Many mindfulness practices teach meditation techniques, which, no doubt have their place, but for many it is tough to work directly with the mind. For someone whose mind tends to an agitated or over-stimulated state (i.e. most of us!), to sit and watch our thoughts can increase the level of mental flux.
Yogic mindfulness is a mind / body practice. It employs the use of body, breath, mind and senses to quieten the mind and bring it to a place of calm inner awareness. On the mat, we cultivate attention and awareness with the intention of bringing about a pleasant state of mind (sattva). Comfortable, easeful movements are synchronised with calm, smooth breathing. This grounds our attention in the present moment and allows us to explore our own experience in that moment. We will then recognise any movement away from ease, in body or mind, and make the necessary adjustments to enable a return to a calm, pleasant state of mind.
This is not something we can experience by moving quickly throughout our asana practice or by fighting with our body to achieve complex postures. Fast and/or complicated movements create unsteadiness in the breath and encourage a restless state of mind. Yogic mindfulness is consciously turning inward in our practice, being in this moment with this breath and letting go of striving. The more we allow ourselves to experience this calm and ease ‘on our mats’, the more the same feelings will permeate our day-to-day lives.
Yogic mindfulness practices also involve minding our speech and minding our food. Both of these have an effect on our minds. Cultivating awareness, without harsh self-criticism, around how we speak, how we eat and how our actions impact our environment creates a space where spontaneous positive change is possible.
Yogic mindfulness is the means for us to cultivate a pleasant state of mind (sattva). We are able to let go of stress, anxiety, depression etc, and live healthier, more peaceful lives.

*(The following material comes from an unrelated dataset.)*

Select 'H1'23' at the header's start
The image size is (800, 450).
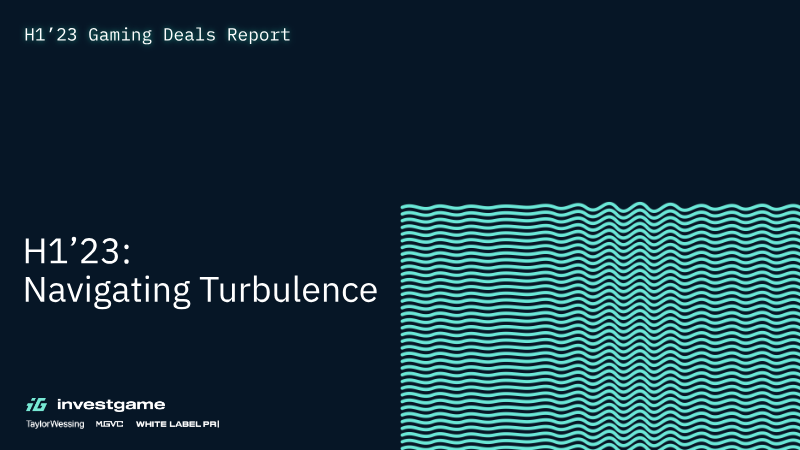click(x=50, y=35)
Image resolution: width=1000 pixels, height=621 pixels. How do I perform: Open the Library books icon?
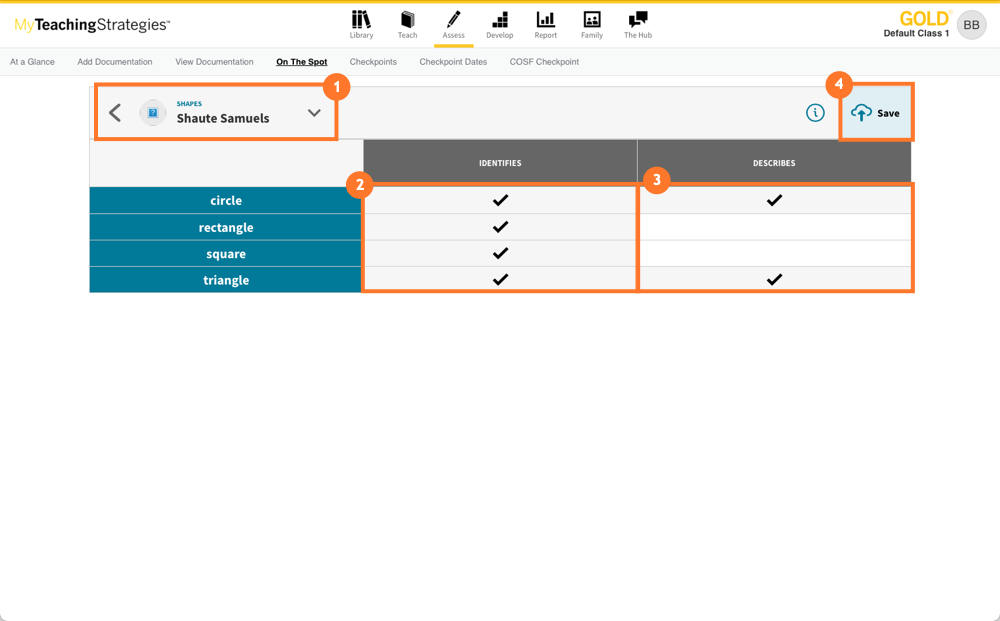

The methodology of yogic mindfulness is available to anyone. Yoga is non-dogmatic, therefore, applicable to those of any or no belief system. All of the practices from the physical postures, breathing techniques to meditative practices can, and should be adapted to suit the needs and abilities of each person. So, regardless of age, beliefs, lifestyle or physical ability, anyone can enjoy the benefits gained by practicing yogic mindfulness.